In 2002, Radlmeier left her teaching position to tend full-time to the needs of young Sudanese refugees and begin building the Emmanuel Foundation. She currently runs the Emmanuel Foundation from her compound in Juja Kenya. The Emmanuel Foundation serves the neediest Kenyans and African war refugees. Their programs include several schools, dormitories, three homes for AIDS and war orphans, a working farm, a home for the elderly and a modest hospital. Radlmeier died on March 12, 2017, in Nairobi, Kenya, as a result of a fractured femur.

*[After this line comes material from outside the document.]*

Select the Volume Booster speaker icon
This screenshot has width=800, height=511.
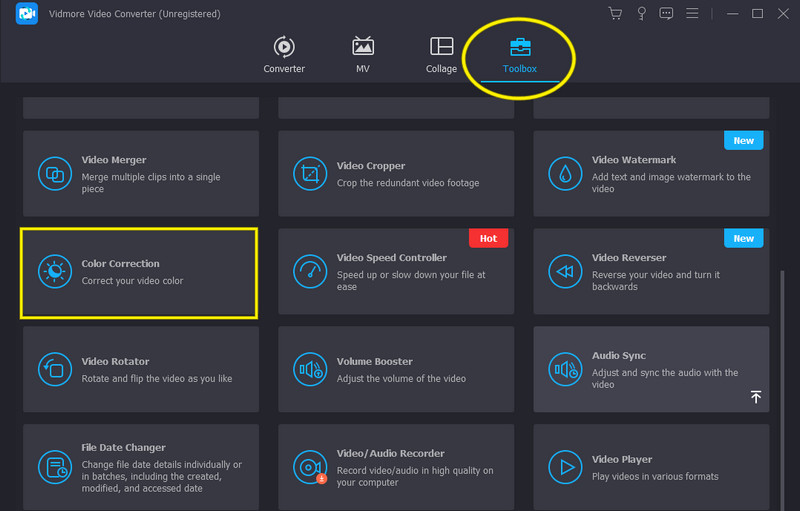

==Lost Boys and Girls of Sudan==
By the late 1990s, Radlmeier had built a center in Juja, north of Nairobi, to receive young people from the increasingly desperate conditions at Kakuma, and to offer a refuge for children orphaned by the war. She began working with the Joint Voluntary Agency, operated by the Church World Service to prepare young Sudanese for the interviews that were necessary to establish their refugee status so they could emigrate to the US, Canada and Australia. Many of the Lost Boys of Sudan, as well as a handful of Lost Girls, who have been aided by Radlmeier are living around the world.

==Honors and awards==
- In 2006, Radlmeier was awarded the Wallenberg Medal by the University of Michigan.